The Benevolent Mission of Hospice has Been Corrupted by Greed.
The nurse pictured above caring for her dying patient is Dame Cicely Saunders, a British nurse-physician-Christian-activist who first founded hospice for the dying in the 1960s as both a benevolent mission and medical discipline. Dame Saunders believed that human beings deserved to be treated with dignity and respect during the otherwise difficult and often painful transition from life to death.
“You matter because you are you, and you matter to the end of your life. We will do all we can, not only to help you die peacefully, but also to live until you die.” – Cicely Saunders, founder of the concept of hospice care
Sadly, the past ten years have seen Dame Saunders’ promise all but abandoned by the corporate takeover of hospice by investors hell-bent on putting profits over people. While nurses, doctors, chaplains, social-workers, and other interdisciplinary team members struggle to give their patients the best care, they too often find themselves fighting relentless demands of their corporate counterparts to increase censuses at all costs and swell admissions of “first-time Medicare patients” who end up being treated as nothing more than billing numbers. “Today, it cannot credibly be argued that hospice bears any resemblance to the once humble, beloved, charity-based arm of the health care industry; rather, it is big business and a major source of investor revenue in the United States,” writes Jim Barger in Georgetown’s American Criminal Law Review.
Frohsin Barger & Walthall Attorneys Have Dedicated Their Careers to Exposing and Fighting Hospice Fraud.
“[T]he root of the problem is that a company profits when it admits patients who aren’t dying, and it is the hospice itself that helps determine whether a patient is dying,” — Washington Post reporters Peter Whorinsky and Dan Keating interviewing Jim Barger in a 2014 investigative feature on the growing problem of hospice fraud. “Honestly, it makes me ill,” said Barger.
Jim Barger and Elliott Walthall are the only private attorneys general in the country ever to be tapped to serve as members of a Department of Justice trial team in a Medicare hospice jury trial under the False Claims Act.
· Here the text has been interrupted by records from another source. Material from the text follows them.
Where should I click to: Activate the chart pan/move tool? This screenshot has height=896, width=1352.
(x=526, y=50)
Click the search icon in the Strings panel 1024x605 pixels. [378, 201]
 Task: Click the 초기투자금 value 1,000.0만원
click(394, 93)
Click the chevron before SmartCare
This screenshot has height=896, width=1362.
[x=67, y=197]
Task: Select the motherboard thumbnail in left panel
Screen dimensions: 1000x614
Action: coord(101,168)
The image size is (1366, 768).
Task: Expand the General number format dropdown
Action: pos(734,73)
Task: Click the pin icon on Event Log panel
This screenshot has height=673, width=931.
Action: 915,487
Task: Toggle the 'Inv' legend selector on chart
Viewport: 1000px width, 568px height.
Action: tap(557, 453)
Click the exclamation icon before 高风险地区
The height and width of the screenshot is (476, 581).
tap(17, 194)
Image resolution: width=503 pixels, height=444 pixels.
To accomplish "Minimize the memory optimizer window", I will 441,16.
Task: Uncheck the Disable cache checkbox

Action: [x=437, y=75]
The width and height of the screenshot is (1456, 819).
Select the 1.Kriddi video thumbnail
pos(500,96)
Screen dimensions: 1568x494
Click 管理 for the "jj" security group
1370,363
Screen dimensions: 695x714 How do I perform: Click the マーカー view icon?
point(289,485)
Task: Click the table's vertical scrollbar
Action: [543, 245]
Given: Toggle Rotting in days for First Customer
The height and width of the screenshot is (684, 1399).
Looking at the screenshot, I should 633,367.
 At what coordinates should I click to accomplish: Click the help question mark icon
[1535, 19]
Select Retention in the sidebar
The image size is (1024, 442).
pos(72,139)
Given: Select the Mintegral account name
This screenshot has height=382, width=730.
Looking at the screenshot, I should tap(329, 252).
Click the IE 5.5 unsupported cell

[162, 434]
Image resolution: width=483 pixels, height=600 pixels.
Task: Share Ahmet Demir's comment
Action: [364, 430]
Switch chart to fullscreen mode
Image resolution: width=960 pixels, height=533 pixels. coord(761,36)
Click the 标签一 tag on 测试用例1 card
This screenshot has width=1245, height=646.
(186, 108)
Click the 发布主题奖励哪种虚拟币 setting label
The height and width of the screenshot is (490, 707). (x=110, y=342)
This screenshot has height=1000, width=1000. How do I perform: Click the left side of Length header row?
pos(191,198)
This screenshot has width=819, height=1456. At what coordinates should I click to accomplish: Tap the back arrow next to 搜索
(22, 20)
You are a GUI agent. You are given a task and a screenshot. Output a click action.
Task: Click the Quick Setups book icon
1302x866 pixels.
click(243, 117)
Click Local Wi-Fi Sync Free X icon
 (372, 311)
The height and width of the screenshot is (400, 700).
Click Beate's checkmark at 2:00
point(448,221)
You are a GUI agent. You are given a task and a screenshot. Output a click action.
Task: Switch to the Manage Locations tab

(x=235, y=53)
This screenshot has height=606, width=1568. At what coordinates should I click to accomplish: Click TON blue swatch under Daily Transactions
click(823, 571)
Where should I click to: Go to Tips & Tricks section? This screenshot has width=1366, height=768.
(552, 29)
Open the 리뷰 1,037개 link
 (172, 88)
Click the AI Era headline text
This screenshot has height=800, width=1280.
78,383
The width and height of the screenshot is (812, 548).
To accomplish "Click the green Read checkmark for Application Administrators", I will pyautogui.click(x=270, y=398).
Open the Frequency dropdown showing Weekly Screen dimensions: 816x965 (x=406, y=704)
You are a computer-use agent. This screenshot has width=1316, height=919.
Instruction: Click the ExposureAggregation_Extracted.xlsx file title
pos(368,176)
Their representation of hospice nurses, doctors, and professionals who have blown the whistle on corporate greed dates back nearly a decade, when they first won one of the earliest and largest Medicare hospice fraud settlements in the nation against Southerncare, Inc., recovering almost $25 million for U.S. taxpayers and their client, a dedicated hospice nurse and internal auditor. Since that time, Frohsin Barger & Walthall has continued to represent hospice whistleblowers across the country who bravely come forward to stand up for the dignity and rights of their patients and against corporate corruption, greed, and fraud.
Jim Barger is an Academic and Opinion Leader on Hospice Fraud and the False Claims Act.
A noted expert on the False Claims Act (FCA) in general and Medicare hospice fraud in particular, Jim Barger teaches upper-level courses on the FCA and fraud as an adjunct professor at the University of Alabama School of Law, ranked among the nation’s top 15 law schools by Business Insider in 2016. Barger has appeared on HuffPost Live, Fox 6 Atlanta, and National Public Radio. His opinions on FCA Medicare enforcement are regularly sought by major newspaper outlets, including The New York Times, The Washington Post, and The Dallas Morning News. He has spoken on national panels about hospice fraud for the American Bar Association, the American Association for Justice, Taxpayers Against Fraud, and the Georgetown Law Center in Washington, DC. In 2016, Georgetown’s American Criminal Law Review published Barger’s seminal research article on the history of hospice and fraud in America, Life, Death & Medicare Fraud: The Corruption of Hospice and What the Private-Public Partnership Under the False Claims Act is Doing About It.
Frohsin Barger & Walthall Represents Whistleblowers Nationwide.
Frohsin Barger & Walthall investigates and litigates qui tam actions on behalf of whistleblowers in federal and state actions across the country. Our representation includes evaluating, investigating, and filing qui tam actions, as well as assisting prosecutors and investigative agents in pursuing cases and reaching settlements, with a high percentage of our cases resulting in government intervention. We have sealed cases in multiple states across the country and regularly travel to meet with United States Attorney’s offices, State Attorney General Offices, and United States Department of Justice attorneys in Washington, DC.
The False Claims Act Offers Protection and Rewards for Whistleblowers.
Blowing the whistle on corporate fraud takes courage, and the law rewards that courage with certain protections. We understand that one of the most important aspects of representing corporate whistleblowers is guiding and protecting them through the difficult and stressful process of litigation. The False Claims Act (FCA) provides for a whistleblower’s case to be filed under seal and the identity of the whistleblower to be protected during the course of the government’s investigation. Further, federal laws protect against retaliation by mandating the reinstatement of wrongfully fired employees at the same seniority level, as well as an award of double back-pay, interest, and attorneys’ fees. Finally, successful whistleblowers are entitled to receive up to 30% of any FCA recovery, which Congress has mandated is three times the amount of fraud that is proved through the whistleblower’s allegations, plus substantial civil penalties.